Comparison of task processing architecture between hadoop1.0 and hadoop2.0

I just saw an article that explained hadoop1 and hadoop 2. The pictures are good and take a look


 

 Hadoop 1.0



 

 

From the above figure, we can clearly see the process and design ideas of the original MapReduce program:

  1. First, the user program (JobClient) submits a job, and the job information will be sent to the Job Tracker. The Job Tracker is the center of the Map-reduce framework. It needs to communicate with the machines in the cluster regularly (heartbeat), and needs to manage which programs should run.
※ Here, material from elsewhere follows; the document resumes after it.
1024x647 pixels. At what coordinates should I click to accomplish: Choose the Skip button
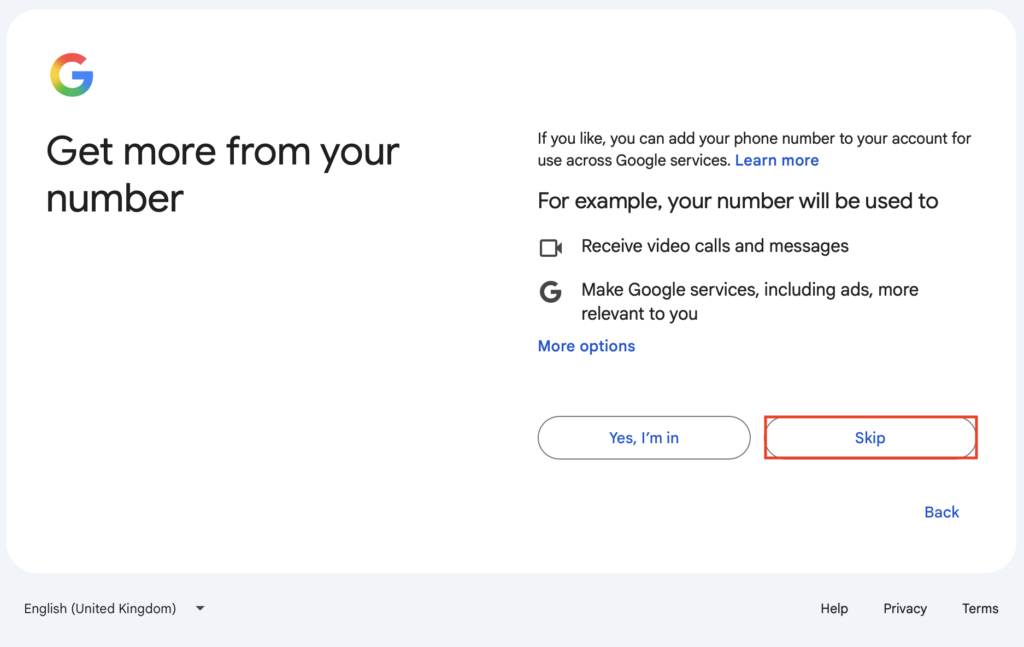871,437
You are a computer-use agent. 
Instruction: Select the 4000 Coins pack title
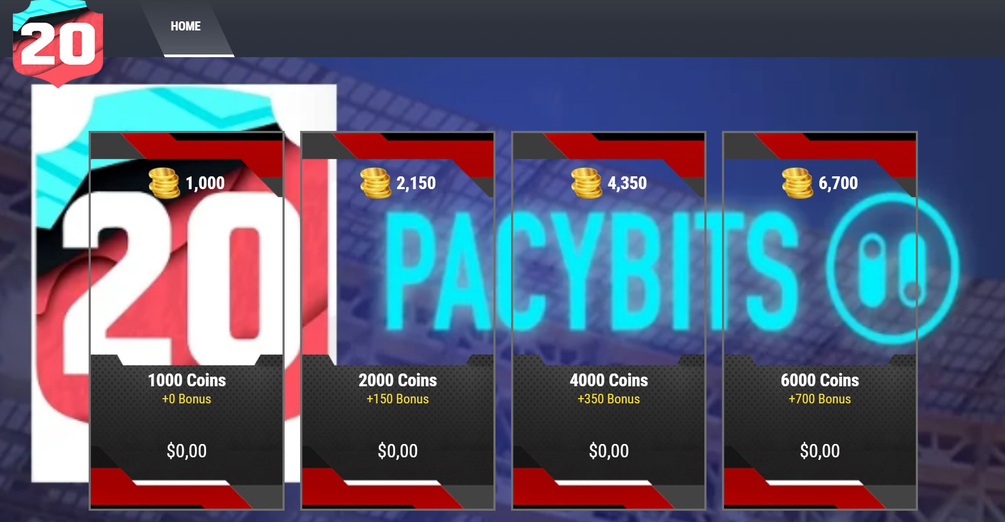pyautogui.click(x=609, y=380)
On which machines need to manage all job failures, restarts, etc.
  2. TaskTracker is a part of each machine in the Map-reduce cluster. What it does is to monitor the resources of its own machine.
  3. TaskTracker also monitors the task health of the current machine. The TaskTracker needs to send this information to the JobTracker through heartbeat, and the JobTracker will collect this information to assign which machines to run on the newly submitted job. The dotted arrow in the figure above represents the process of sending and receiving messages.

It can be seen that the original map-reduce architecture is simple and clear. In the first few years of its launch, it has also received numerous successful cases and won widespread support and affirmation in the industry. However, with the scale of distributed system clusters and its work With the increase of load, the problems of the original framework gradually surfaced. The main problems are as follows:

  1. The JobTracker is the centralized processing point of Map-reduce and has a single point of failure.
  2. The JobTracker has completed too many tasks, resulting in excessive resource consumption. When there are too many map-reduce jobs, it will cause a lot of memory overhead. Potentially, it also increases the risk of JobTracker fail, which is also common in the industry. It is concluded that the old Hadoop Map-Reduce can only support the upper limit of 4000 node hosts.
  3. On the TaskTracker side, the representation of the number of map/reduce tasks as resources is too simple, and does not take into account the cpu/memory occupancy. If two tasks with large memory consumption are scheduled together, OOM is prone to occur.
  4. On the TaskTracker side, resources are forcibly divided into map task slots and reduce task slots. If there is only map task or only reduce task in the system, it will cause waste of resources, which is the problem of cluster resource utilization mentioned above.
  5. When analyzing the source code, it will be found that the code is very difficult to read, often because a class has done too many things, and the amount of code is more than 3000 lines, which makes the task of the class unclear and increases the difficulty of bug fixing and version maintenance.
  6. From an operational point of view, the current Hadoop MapReduce framework forces a system-level update whenever there are any important or unimportant changes (such as bug fixes, performance improvements, and characterizations). Worse yet, it forces every client of the distributed cluster system to update at the same time, regardless of user preferences. These updates can cause users to waste a lot of time verifying that their previous applications work with the new Hadoop version.

 

 hadoop2.0:



 From the changing trend of using distributed systems in the industry and the long-term development of hadoop framework, MapReduce's JobTracker/TaskTracker mechanism needs large-scale adjustments to fix its shortcomings in scalability, memory consumption, threading model, reliability and performance . Over the past few years, the hadoop development team has made some bug fixes, but these fixes have become more expensive recently, which shows how difficult it is to make changes to the original framework.

In order to fundamentally solve the performance bottleneck of the old MapReduce framework and promote the long-term development of the Hadoop framework, starting from version 0.23.0, the MapReduce framework of Hadoop has been completely refactored and has undergone fundamental changes. The new Hadoop MapReduce framework named MapReduceV2 or Yarn,

 

The fundamental idea of ​​the refactoring is to separate the two main functions of JobTracker, resource management and task scheduling/monitoring, into separate components. The new resource manager globally manages the allocation of computing resources for all applications, and the ApplicationMaster of each application is responsible for the corresponding scheduling and coordination. An application is nothing more than a single traditional MapReduce task or a DAG (Directed Acyclic Graph) task. The ResourceManager and each machine's node management server can manage user processes on that machine and organize computations.

In fact, each application's ApplicationMaster is a detailed framework library that combines the resources obtained from the ResourceManager and the NodeManager to work together to run and monitor tasks.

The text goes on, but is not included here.